*** Dataset records Section Begins ***

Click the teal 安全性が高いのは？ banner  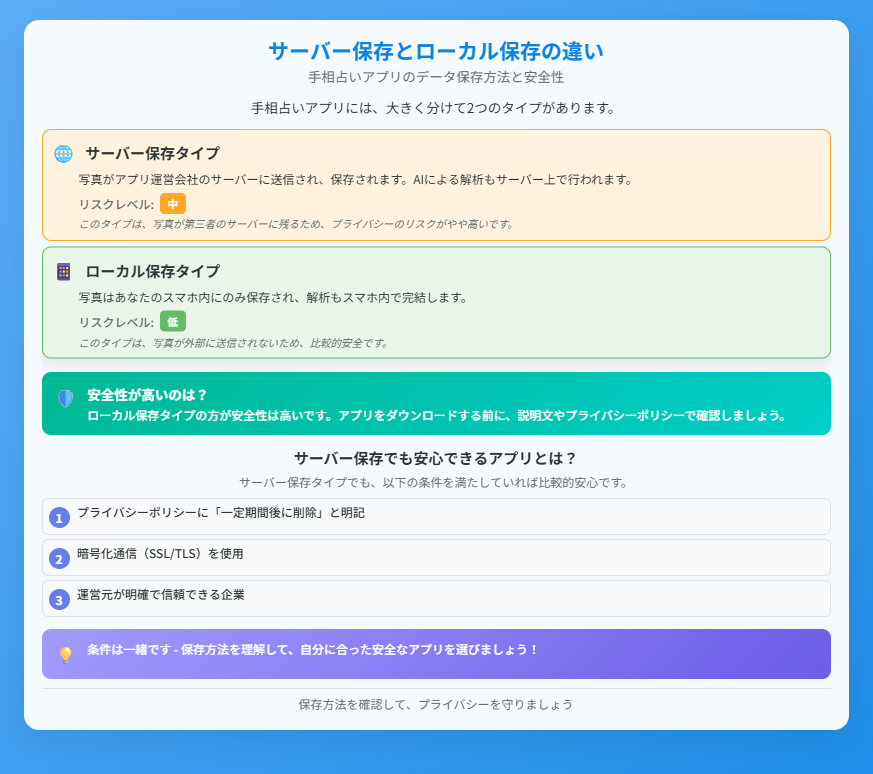pyautogui.click(x=436, y=404)
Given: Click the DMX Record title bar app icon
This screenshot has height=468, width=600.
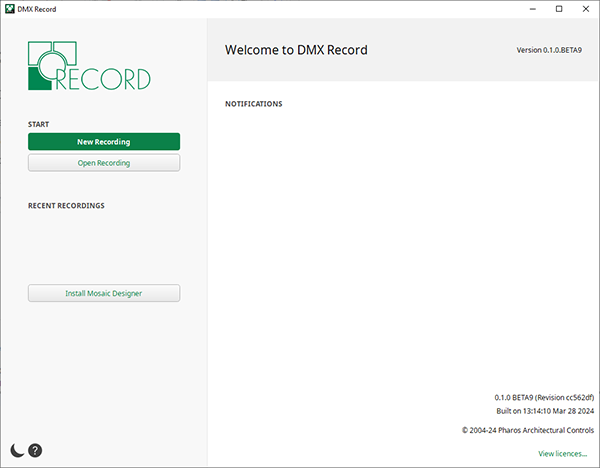Looking at the screenshot, I should pyautogui.click(x=9, y=9).
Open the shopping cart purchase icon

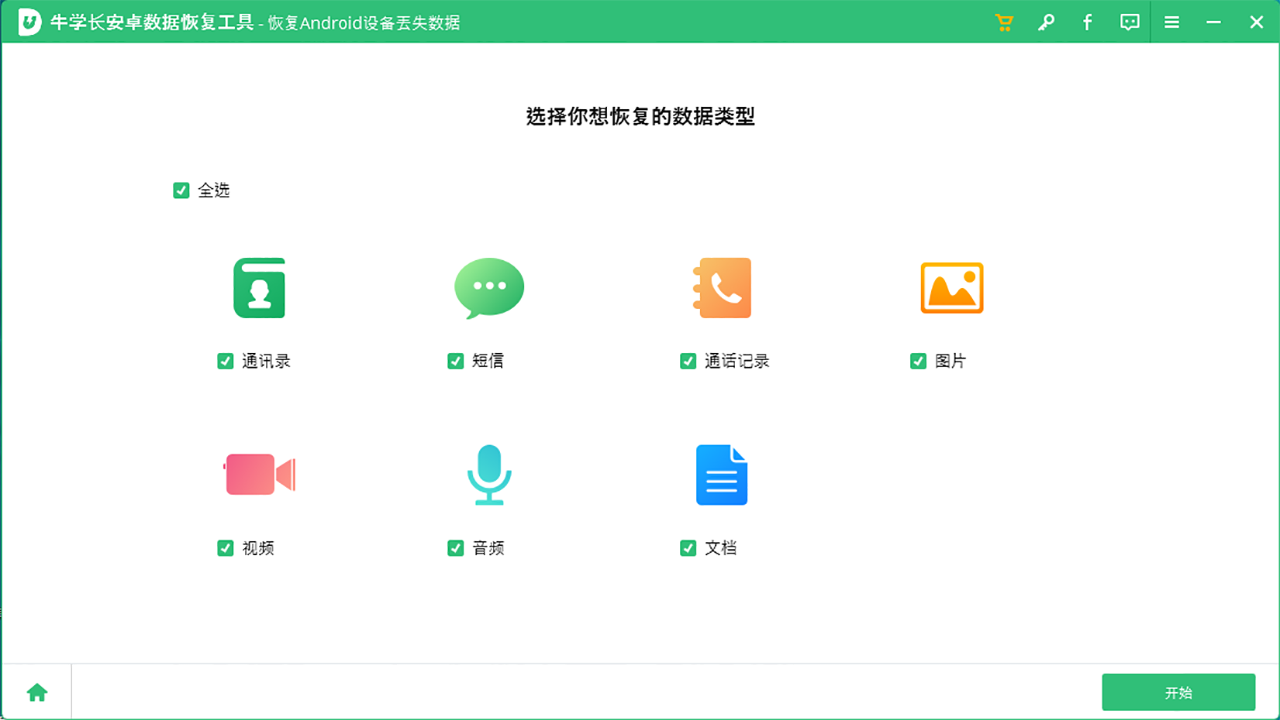(1003, 21)
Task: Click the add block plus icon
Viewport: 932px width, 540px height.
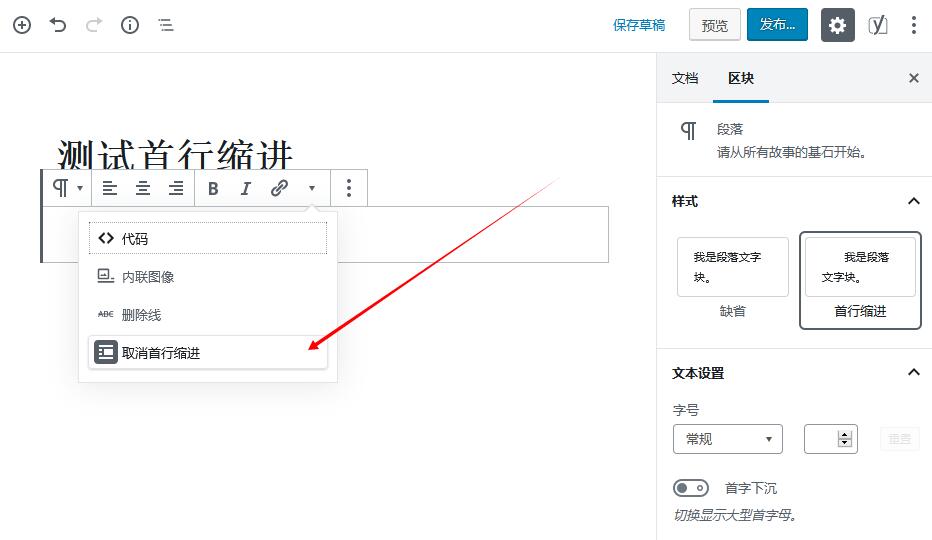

*** Dataset records Section Ends ***

Problem —
The lines to reproduce run from the line containing "This screenshot has height=468, width=600." through the last line of the records above, both included. Copy them exactly and drop the pictures.

Your solution —
This screenshot has height=468, width=600.
Looking at the screenshot, I should pyautogui.click(x=9, y=9).
Open the shopping cart purchase icon

(1003, 21)
Task: Click the add block plus icon
Viewport: 932px width, 540px height.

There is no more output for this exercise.